What I thought that meant: telling us about unique sculpture materials and paint mixtures.
What that actually meant: an 84yo woman gingerly holding a beautifully beaded and embroidered dress (apparently from Ukraine and at least 200 years old) and, with tears in her eyes, showing how each individual thread was spun by hand and weaved into place on a cottage floor loom, with bright blue silk embroidery thread and hand-blown beads intricately piercing the work of other labor for days upon days, as the labor of a dozen talented people came together to make something so beautiful for a village girl’s wedding day.
What it also meant: in 1948, a young girl lived in a cramped tenement-like third floor apartment in Manhattan, with a father who had just joined them after not having been allowed to escape through Poland with his pregnant wife nine years earlier. She sits in her father’s lap and watches with wide, quiet eyes as her mother’s deft hands fly across fabric with bright blue silk thread (echoing hands from over a century years earlier).

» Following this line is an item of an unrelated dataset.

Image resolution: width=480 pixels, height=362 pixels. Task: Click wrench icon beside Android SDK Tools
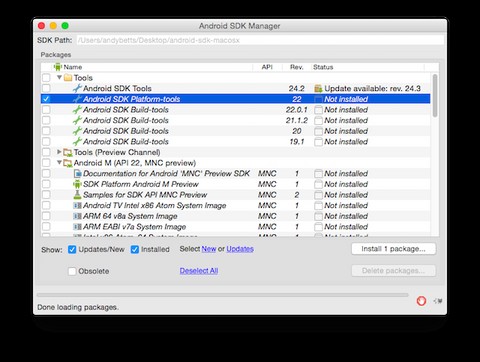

Thread that her mother had salvaged from white embroidery scraps at the tailor’s shop where she worked and spent the last few days carefully dying in the kitchen sink and drying on the roof.
The dress is in the traditional Hungarian fashion and is folded across her mother’s lap: her mother doesn’t had a pattern, but she doesn’t need one to make her daughter’s dress for the fifth grade dance. The dress would end up differing significantly from the pure white, petticoated first communion dresses worn by her daughter’s majority-Catholic classmates, but the young girl would love it all the more for its uniqueness and bright blue thread.
And now, that same young girl (and maybe also the villager from 19th century Ukraine) stands in front of us, trying not to clutch the old fabric too hard as her voice shakes with the emotion of all the love and humanity that is poured into the labor of art. The village girl and the girl in the Bronx were very different people: different centuries, different religions, different ages, and different continents. But the love in the stitches and beads on their dresses was the same. And she tells us that when we look at the labor of art, we don’t just see the work to create that piece - we see the labor of our own creations and the creations of others for us, and the value in something so seemingly frivolous.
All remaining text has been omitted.